Section 367 applies to a reorganization exchange or a transfer of property that would otherwise be defined under Section 351. Here, Red Football LLC contributed its shares of Red Football Shareholder Ltd. to the newly organized Caymanian holding company in an exchange that presumably was a reorganization. So, Section 367(a) (and Section 367(d)) would seem to apply to the reorganization of Man U.
But does this all change if Section 7874, particularly a Type I inversion occurs? In such case, the new Caymanian corporation would be a domestic corporation for Internal Revenue Code purposes. This presumably removes Section 367(a) and Section 367(d) from the mix. Looks like two good “goalie kicks for scores” for Man U doesn’t it. By purposely falling inside the scope of the Type I inversion provision under Section 7874, the U.S. partners and corporation pay no tax on the reorganization, that is U.S. tax. And, in particular, Section 367(d) is completely avoided because the Caymanian corporation is “domestic” for all purposes under the Code, including compliance purposes. The Caymanian corporation would still be taxed on its worldwide income in the U.S. and that would include royalty income on the soccer club’s intangibles were presumably were transferred to the Caymanian holding company. The intangibles, since they are “self-created” are non-amortizable under Section 197. Any foreign taxes paid to the U.K. on royalty income would be creditable under Sections 901 and 902.
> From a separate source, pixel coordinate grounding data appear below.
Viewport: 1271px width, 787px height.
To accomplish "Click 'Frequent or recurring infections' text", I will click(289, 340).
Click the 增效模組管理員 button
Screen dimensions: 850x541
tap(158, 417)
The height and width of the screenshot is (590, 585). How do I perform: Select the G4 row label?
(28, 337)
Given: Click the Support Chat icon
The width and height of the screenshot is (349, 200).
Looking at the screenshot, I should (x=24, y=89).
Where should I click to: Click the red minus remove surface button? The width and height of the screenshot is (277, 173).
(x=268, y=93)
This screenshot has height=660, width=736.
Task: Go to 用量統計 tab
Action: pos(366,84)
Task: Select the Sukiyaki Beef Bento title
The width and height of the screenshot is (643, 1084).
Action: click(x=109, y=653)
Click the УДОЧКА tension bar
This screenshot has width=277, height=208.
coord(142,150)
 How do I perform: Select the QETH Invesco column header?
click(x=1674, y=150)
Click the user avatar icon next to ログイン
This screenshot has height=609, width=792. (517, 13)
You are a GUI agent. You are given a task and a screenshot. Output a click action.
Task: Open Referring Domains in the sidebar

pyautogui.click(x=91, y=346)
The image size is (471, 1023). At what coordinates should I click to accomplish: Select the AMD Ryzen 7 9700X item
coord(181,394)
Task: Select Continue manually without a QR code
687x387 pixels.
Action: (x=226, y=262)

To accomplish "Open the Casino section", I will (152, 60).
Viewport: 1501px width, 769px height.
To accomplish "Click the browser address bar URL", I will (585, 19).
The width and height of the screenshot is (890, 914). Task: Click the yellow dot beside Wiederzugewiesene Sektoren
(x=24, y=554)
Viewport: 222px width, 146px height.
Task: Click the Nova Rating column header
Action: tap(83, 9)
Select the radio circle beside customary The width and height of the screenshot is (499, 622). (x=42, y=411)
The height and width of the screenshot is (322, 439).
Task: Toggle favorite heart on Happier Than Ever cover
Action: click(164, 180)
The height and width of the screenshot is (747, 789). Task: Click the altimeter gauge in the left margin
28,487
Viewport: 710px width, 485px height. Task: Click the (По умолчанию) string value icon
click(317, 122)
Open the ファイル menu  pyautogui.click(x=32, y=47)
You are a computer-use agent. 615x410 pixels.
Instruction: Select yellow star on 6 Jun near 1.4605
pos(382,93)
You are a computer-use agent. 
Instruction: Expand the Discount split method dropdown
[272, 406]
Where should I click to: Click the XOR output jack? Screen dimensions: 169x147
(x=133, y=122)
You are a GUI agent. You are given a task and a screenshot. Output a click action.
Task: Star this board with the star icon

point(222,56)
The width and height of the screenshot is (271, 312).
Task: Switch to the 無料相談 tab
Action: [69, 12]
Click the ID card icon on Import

Section 7874(a)(2)(B), a so-called 60-80% Type II inversion as referenced above, sets forth three conditions for an inversion or “expatriated” entity to be taxed on inversion gain. First, a foreign acquirer must directly or indirectly acquire the business of a domestic partnership (as occurred in Man U, or domestic corporation. Second, the former owners of the domestic partnership (or corporation) must own at least 60% of the foreign acquirer by reason of their former ownership. Third, the expanded affiliated group must not have "substantial business activities" in its new foreign parent’s country of residence.
Where Section 7874(b) applies, i.e., the former U.S. resident owners own 80% or more of the foreign acquirer, it is automatically treated as a domestic corporation for all purposes of the code under Section 7874(b). The Man U prospectus admits that the Cayman holding company will be taxable as a U.S. resident corporation because it will have indirectly acquired the trade or business of a domestic partnership (Red Football LLC), it will have no personnel or substantial business activity in the Caymans, and 80% will remain in the hands of the Glazer family when the offering is ignored. So, Section 7874(b) applies, at least in its view.
Still, there was a potential tax impact to the transaction for the Glazers in the form of “inversion gain”. Since the Glazers owned the club by being members of a pass through entity, Red Football LLC, they would presumably be subject to inversion gain under Section 7874(a)(2)(ii). Section 7874(e)(2) defines inversion gain as including deferred gains of previous outbound transfers but presumably there was none because the operating corporation was encapsulated from an operational standpoint in the U.K.
Let’s hear it for the Manager of Man U, Sir Alex Ferguson. Good luck this season! Remember, your club is presumably still owned by a U.S. corporation.